### WHAT TO PRODUCE:
Every record must be copied exactly. Leave nothing out.
>>
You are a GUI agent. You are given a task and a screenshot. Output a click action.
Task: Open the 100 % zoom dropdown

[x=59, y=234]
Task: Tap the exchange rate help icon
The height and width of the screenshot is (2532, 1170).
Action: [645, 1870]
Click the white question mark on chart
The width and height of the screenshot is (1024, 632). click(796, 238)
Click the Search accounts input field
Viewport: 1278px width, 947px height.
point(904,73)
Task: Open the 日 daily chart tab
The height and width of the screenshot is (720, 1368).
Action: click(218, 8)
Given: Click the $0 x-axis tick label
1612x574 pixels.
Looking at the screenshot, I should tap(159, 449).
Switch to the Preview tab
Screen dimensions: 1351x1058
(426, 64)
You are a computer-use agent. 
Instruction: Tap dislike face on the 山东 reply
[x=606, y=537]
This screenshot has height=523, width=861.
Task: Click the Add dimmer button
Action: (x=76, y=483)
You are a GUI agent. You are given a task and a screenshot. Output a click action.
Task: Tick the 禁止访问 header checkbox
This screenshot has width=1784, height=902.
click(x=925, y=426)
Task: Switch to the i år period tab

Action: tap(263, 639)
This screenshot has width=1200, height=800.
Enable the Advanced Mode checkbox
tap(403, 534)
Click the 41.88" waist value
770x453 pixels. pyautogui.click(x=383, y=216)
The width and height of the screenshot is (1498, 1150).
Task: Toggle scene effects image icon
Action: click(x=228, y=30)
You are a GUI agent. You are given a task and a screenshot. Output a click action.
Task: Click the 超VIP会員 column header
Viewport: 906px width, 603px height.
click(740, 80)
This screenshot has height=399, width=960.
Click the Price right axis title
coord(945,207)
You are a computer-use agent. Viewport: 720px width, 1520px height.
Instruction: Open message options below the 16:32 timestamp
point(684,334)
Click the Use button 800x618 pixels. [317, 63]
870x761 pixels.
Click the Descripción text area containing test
<<
### WRITTEN RESPONSE:
You are a GUI agent. You are given a task and a screenshot. Output a click action.
Task: Open the 100 % zoom dropdown

[x=59, y=234]
Task: Tap the exchange rate help icon
The height and width of the screenshot is (2532, 1170).
Action: [645, 1870]
Click the white question mark on chart
The width and height of the screenshot is (1024, 632). click(796, 238)
Click the Search accounts input field
Viewport: 1278px width, 947px height.
point(904,73)
Task: Open the 日 daily chart tab
The height and width of the screenshot is (720, 1368).
Action: click(218, 8)
Given: Click the $0 x-axis tick label
1612x574 pixels.
Looking at the screenshot, I should tap(159, 449).
Switch to the Preview tab
Screen dimensions: 1351x1058
(426, 64)
You are a computer-use agent. 
Instruction: Tap dislike face on the 山东 reply
[x=606, y=537]
This screenshot has height=523, width=861.
Task: Click the Add dimmer button
Action: (x=76, y=483)
You are a GUI agent. You are given a task and a screenshot. Output a click action.
Task: Tick the 禁止访问 header checkbox
This screenshot has width=1784, height=902.
click(x=925, y=426)
Task: Switch to the i år period tab

Action: tap(263, 639)
This screenshot has width=1200, height=800.
Enable the Advanced Mode checkbox
tap(403, 534)
Click the 41.88" waist value
770x453 pixels. pyautogui.click(x=383, y=216)
The width and height of the screenshot is (1498, 1150).
Task: Toggle scene effects image icon
Action: click(x=228, y=30)
You are a GUI agent. You are given a task and a screenshot. Output a click action.
Task: Click the 超VIP会員 column header
Viewport: 906px width, 603px height.
click(740, 80)
This screenshot has height=399, width=960.
Click the Price right axis title
coord(945,207)
You are a computer-use agent. Viewport: 720px width, 1520px height.
Instruction: Open message options below the 16:32 timestamp
point(684,334)
Click the Use button 800x618 pixels. [317, 63]
870x761 pixels.
Click the Descripción text area containing test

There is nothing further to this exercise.